O principal objetivo é ajudar quem procura acesso a cuidados médicos fora do seu país de origem a encontrar uma solução adequada (qualidade, preço, prazo) sem preocupações. Uns viajam porque não têm acesso a cuidados adequados, outros porque procuram melhores preços, muitos porque querem realizar os atos médicos sem terem de esperar e alguns para manter a confidencialidade dos tratamentos. Apoiamos estas pessoas tratando de todos os processos e representando os seus interesses e fazemos com que se sintam bem em Portugal. Neste momento a Medical Port tem clientes oriundos de mais de 15 países de África, Europa e Médio Oriente e agentes em oito países.

“Tento escolher pessoas diferentes de mim para trabalhar comigo, necessito que me desafiem e que me provoquem”

Como define o seu estilo enquanto empreendedora?
Tenho um estilo direto, focado e transparente. Sou honesta na abordagem, minuciosa na preparação e fanática do trabalho bem feito.

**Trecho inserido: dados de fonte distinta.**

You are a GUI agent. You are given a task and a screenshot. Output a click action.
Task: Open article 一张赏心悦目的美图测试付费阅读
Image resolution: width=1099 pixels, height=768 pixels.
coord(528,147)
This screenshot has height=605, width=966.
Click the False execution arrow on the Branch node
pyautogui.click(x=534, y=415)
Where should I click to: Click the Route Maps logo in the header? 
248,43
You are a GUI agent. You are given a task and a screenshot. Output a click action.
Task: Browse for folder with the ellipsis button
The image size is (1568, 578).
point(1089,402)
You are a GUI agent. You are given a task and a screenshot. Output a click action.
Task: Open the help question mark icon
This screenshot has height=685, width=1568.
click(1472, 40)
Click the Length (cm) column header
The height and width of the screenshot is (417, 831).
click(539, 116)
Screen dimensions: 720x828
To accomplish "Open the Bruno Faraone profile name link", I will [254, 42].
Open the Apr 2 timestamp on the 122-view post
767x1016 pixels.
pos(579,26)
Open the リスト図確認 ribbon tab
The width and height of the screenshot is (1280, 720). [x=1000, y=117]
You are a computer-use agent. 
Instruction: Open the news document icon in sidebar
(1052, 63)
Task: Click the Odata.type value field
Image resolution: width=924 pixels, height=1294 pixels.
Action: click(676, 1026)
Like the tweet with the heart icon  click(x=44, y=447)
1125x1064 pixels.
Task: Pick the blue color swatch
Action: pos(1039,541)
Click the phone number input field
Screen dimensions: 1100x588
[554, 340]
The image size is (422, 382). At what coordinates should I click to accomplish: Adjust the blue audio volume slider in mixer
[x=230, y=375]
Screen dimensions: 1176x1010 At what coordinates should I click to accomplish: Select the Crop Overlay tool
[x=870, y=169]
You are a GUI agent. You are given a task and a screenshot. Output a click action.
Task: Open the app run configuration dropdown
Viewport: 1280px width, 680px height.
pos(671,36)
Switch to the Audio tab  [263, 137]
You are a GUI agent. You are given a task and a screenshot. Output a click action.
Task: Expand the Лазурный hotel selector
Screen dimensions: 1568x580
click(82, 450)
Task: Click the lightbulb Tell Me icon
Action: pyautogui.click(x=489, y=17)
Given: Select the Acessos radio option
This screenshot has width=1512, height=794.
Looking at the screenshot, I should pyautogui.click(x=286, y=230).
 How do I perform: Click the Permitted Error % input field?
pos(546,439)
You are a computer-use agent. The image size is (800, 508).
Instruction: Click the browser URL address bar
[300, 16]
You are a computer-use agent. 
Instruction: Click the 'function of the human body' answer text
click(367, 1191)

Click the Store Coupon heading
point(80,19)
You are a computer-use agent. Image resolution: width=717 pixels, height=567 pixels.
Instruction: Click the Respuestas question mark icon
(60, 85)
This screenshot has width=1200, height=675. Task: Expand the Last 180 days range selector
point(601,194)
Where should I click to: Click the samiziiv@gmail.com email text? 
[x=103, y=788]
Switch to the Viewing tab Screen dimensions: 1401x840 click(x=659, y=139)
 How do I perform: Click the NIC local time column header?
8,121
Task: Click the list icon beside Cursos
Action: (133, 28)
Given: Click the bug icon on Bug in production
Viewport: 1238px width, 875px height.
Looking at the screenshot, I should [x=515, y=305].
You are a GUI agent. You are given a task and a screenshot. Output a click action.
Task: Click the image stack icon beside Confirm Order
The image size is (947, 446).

E como é o seu estilo de liderança?
Sei por experiência que nada se faz sozinho; felizmente não sei fazer projetos sozinha. A minha liderança é participativa na discussão, mas depois decido sozinha (é sobretudo nas decisões que os líderes estão sozinhos). Tento escolher pessoas diferentes de mim para trabalhar comigo, necessito que me desafiem e que me provoquem. Lido com as pessoas de forma diferente dependendo da sua personalidade, experiência e competências. É por esta diversidade que é maravilhoso trabalhar com pessoas – não há um caso igual.

As dificuldades são maiores, ou diferentes, quando o empreendedor é uma mulher?
Nunca tive nenhuma dificuldade por ser mulher. Só tenho barreiras quando trabalho no Meio Oriente, por razões culturais, mas nada que não seja possível ultrapassar.

Projetos para o futuro?
Neste momento só tenho duas prioridades – fazer crescer a Medical Port e ajudar a concretizar o projeto da Nova. Depois, uma folha em branco faz-me feliz.

Tem o que é necessário para ser empreendedora?

Segundo Belén de Vicente, além da sorte, tão necessária ao sucesso, há condições mínimas para ser empreendedora. São elas:

  • Saber e poder viver com um ordenado reduzido durante um espaço de tempo alargado;
  • Não procurar a estabilidade profissional e não ter medo de arriscar;
  • Ter uma capacidade de trabalho inesgotável;
  • Ser resiliente na forma como lida com problemas, com falhanços, com falta de dinheiro e com falta de clientes;
  • Ser flexível para poder mudar quando erra no caminho, para ouvir e alterar, para fazer de forma diferente do que tinha planeado;
  • Não deixar o medo sobrepor-se à vontade de vencer.